# The problem:
Somewhere below are a line with "This screenshot has width=685, height=445." and a later line with "Task: Click the Cancel button". Output exactly those lines and all lines between them.

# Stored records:
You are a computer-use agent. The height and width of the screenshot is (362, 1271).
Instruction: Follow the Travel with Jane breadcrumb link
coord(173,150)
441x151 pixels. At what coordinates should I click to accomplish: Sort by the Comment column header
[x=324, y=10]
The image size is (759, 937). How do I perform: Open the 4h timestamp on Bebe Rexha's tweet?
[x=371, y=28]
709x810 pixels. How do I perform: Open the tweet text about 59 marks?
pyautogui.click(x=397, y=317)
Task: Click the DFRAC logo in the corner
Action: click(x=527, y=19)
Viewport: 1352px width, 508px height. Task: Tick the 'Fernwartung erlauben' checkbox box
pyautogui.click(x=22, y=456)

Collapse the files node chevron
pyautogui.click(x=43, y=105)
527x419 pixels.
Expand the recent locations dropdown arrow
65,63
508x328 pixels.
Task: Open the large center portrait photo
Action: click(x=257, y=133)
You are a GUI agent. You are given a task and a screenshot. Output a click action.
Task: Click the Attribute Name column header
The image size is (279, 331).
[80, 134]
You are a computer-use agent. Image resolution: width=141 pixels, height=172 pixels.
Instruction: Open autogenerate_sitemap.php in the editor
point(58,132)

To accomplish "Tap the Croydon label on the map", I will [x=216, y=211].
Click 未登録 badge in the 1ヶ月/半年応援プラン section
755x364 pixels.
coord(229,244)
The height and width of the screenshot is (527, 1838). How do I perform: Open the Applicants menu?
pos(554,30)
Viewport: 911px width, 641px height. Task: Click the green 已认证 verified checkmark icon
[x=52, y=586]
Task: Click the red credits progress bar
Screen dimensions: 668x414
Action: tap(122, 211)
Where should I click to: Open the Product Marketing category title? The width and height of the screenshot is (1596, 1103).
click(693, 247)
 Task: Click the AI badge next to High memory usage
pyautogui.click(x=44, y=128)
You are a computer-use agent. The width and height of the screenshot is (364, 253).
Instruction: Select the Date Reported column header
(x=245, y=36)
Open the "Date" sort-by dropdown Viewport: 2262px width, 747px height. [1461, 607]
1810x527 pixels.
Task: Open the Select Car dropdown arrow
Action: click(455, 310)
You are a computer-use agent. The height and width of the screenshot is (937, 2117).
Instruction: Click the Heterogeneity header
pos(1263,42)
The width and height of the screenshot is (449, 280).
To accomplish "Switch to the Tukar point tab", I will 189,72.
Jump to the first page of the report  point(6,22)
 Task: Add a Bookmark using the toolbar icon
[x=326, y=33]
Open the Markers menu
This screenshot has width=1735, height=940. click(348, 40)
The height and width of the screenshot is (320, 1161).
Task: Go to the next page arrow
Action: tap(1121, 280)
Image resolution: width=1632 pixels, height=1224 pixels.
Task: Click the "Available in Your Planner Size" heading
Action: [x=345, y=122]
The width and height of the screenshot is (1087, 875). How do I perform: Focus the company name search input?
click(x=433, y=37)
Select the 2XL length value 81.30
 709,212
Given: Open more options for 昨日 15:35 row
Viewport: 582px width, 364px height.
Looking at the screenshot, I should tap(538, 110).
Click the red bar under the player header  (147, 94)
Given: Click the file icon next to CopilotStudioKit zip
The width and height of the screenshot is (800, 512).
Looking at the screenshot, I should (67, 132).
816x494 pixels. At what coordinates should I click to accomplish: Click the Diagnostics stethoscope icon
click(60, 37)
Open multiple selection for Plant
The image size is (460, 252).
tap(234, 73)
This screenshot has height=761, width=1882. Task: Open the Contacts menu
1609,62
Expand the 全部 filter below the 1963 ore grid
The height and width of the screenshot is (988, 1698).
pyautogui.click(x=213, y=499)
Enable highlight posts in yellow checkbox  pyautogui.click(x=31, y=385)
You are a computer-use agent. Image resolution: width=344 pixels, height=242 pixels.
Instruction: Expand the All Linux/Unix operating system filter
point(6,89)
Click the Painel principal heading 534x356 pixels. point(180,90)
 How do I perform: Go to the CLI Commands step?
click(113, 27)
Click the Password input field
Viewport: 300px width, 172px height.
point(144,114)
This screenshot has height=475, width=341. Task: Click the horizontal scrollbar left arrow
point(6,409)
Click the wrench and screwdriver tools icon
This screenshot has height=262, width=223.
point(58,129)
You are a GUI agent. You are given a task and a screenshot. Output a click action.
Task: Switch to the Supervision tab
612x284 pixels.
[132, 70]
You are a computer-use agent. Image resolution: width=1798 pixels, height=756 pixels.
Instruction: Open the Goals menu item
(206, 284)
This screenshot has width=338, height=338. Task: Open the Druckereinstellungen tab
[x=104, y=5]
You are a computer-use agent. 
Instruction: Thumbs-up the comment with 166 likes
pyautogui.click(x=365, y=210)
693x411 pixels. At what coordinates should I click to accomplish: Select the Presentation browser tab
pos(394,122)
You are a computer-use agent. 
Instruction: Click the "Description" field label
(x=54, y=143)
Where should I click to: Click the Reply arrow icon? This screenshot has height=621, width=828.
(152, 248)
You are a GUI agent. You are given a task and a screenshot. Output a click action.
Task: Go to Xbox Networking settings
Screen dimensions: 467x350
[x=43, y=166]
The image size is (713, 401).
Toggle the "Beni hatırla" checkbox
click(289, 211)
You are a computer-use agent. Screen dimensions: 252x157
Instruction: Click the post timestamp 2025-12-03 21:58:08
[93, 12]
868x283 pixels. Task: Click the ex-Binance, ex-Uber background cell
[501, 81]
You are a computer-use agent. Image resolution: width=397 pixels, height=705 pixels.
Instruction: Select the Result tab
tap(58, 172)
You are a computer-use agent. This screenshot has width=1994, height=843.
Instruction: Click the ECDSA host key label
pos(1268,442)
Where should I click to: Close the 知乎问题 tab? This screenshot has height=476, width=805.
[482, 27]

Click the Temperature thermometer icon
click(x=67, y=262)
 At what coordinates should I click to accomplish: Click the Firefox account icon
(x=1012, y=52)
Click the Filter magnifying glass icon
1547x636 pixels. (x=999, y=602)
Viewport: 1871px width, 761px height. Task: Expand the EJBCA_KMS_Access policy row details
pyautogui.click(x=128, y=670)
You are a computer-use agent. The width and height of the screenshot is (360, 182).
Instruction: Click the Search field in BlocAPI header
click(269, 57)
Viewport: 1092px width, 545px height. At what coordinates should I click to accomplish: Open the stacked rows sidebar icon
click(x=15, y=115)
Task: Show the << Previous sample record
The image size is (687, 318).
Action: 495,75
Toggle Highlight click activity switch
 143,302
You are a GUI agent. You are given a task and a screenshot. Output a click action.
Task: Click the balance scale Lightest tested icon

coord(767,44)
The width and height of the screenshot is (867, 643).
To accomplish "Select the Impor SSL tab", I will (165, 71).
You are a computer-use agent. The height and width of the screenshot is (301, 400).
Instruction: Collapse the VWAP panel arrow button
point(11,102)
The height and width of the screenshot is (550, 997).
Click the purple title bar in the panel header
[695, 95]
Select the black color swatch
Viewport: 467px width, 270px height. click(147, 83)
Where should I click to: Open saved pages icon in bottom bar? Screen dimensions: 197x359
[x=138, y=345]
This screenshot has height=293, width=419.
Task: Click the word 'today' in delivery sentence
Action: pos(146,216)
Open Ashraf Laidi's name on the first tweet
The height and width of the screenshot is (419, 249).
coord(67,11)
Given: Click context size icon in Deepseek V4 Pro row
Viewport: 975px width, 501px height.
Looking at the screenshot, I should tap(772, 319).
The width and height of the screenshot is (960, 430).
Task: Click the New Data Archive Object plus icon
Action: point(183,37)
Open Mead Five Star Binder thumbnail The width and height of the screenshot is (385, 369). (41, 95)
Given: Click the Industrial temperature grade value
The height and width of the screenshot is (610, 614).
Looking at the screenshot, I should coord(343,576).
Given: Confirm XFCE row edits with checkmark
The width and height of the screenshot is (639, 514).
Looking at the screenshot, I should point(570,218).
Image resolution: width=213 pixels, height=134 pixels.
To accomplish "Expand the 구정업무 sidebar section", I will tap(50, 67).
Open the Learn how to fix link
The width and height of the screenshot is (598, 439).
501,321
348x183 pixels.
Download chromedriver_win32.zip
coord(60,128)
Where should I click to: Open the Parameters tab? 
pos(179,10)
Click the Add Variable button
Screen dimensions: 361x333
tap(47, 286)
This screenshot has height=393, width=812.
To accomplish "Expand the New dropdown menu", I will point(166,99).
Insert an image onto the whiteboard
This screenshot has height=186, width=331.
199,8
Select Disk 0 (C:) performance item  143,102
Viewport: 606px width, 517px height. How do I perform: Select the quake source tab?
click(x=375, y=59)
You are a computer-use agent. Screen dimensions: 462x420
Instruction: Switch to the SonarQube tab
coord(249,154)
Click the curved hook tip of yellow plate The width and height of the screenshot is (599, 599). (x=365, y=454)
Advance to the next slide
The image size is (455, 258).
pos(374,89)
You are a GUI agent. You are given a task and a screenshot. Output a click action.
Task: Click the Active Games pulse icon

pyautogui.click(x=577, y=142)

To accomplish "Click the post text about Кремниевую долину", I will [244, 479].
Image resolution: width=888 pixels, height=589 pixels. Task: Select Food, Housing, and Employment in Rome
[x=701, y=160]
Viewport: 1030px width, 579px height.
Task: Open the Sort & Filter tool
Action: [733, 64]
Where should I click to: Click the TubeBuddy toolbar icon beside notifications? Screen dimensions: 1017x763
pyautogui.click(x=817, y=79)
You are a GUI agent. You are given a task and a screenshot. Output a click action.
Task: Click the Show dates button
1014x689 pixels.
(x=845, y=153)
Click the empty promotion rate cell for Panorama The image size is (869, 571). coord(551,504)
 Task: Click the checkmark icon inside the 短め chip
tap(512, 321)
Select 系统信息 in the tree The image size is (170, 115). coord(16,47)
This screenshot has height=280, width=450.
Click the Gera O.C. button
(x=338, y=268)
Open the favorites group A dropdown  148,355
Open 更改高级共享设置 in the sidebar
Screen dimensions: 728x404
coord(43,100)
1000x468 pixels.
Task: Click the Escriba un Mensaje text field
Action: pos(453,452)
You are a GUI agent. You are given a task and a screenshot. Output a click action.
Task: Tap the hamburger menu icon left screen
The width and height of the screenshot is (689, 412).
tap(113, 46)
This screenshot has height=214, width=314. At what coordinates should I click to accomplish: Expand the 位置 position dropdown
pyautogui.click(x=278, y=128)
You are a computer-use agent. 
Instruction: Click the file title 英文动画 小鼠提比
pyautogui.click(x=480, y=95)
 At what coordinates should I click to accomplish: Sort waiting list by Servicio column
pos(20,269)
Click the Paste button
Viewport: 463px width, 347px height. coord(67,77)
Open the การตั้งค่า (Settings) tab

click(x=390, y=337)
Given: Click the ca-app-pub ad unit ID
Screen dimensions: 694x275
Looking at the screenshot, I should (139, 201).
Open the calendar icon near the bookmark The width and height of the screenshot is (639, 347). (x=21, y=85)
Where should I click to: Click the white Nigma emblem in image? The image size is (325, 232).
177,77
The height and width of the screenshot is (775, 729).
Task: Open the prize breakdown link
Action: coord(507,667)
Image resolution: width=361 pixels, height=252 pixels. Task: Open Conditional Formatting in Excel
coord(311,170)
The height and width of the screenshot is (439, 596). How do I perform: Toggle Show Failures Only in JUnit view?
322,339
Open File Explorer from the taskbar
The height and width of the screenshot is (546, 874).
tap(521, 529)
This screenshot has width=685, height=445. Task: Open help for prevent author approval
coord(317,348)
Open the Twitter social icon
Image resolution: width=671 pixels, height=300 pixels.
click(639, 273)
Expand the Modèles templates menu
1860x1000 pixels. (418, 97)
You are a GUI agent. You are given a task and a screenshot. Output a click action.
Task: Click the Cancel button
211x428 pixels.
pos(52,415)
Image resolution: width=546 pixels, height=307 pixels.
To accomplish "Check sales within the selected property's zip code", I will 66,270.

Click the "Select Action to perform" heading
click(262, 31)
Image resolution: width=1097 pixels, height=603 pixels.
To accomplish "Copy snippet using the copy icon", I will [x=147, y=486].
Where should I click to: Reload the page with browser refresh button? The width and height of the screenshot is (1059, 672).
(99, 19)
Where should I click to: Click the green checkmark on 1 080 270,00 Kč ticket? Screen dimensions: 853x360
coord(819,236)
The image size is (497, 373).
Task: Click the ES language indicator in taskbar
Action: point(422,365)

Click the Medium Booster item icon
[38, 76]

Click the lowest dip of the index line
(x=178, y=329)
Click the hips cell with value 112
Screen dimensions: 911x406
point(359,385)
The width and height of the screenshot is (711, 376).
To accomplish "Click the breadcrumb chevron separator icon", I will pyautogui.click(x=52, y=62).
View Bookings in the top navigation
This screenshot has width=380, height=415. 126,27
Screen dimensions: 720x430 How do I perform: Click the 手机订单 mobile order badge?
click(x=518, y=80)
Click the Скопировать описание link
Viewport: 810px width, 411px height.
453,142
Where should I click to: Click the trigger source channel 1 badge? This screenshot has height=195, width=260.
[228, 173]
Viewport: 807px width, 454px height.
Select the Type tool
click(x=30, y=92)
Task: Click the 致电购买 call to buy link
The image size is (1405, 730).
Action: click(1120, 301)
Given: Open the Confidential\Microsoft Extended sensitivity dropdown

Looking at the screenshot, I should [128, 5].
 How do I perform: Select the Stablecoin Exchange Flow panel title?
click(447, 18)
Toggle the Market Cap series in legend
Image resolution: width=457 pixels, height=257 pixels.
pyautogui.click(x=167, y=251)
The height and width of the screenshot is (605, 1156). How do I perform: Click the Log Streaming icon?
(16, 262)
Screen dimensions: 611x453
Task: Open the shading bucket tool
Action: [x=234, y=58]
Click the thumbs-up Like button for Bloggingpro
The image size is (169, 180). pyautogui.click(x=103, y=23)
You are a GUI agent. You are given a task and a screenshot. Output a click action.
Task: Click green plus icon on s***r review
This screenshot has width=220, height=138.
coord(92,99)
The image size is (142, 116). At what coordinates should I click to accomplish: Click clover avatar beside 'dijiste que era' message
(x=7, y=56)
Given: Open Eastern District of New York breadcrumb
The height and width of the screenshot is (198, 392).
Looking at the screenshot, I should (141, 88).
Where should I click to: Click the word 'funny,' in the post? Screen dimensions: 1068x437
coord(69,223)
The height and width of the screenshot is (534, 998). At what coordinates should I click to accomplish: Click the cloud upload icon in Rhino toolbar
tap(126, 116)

# Reply:
This screenshot has width=685, height=445. Task: Open help for prevent author approval
coord(317,348)
Open the Twitter social icon
Image resolution: width=671 pixels, height=300 pixels.
click(639, 273)
Expand the Modèles templates menu
1860x1000 pixels. (418, 97)
You are a GUI agent. You are given a task and a screenshot. Output a click action.
Task: Click the Cancel button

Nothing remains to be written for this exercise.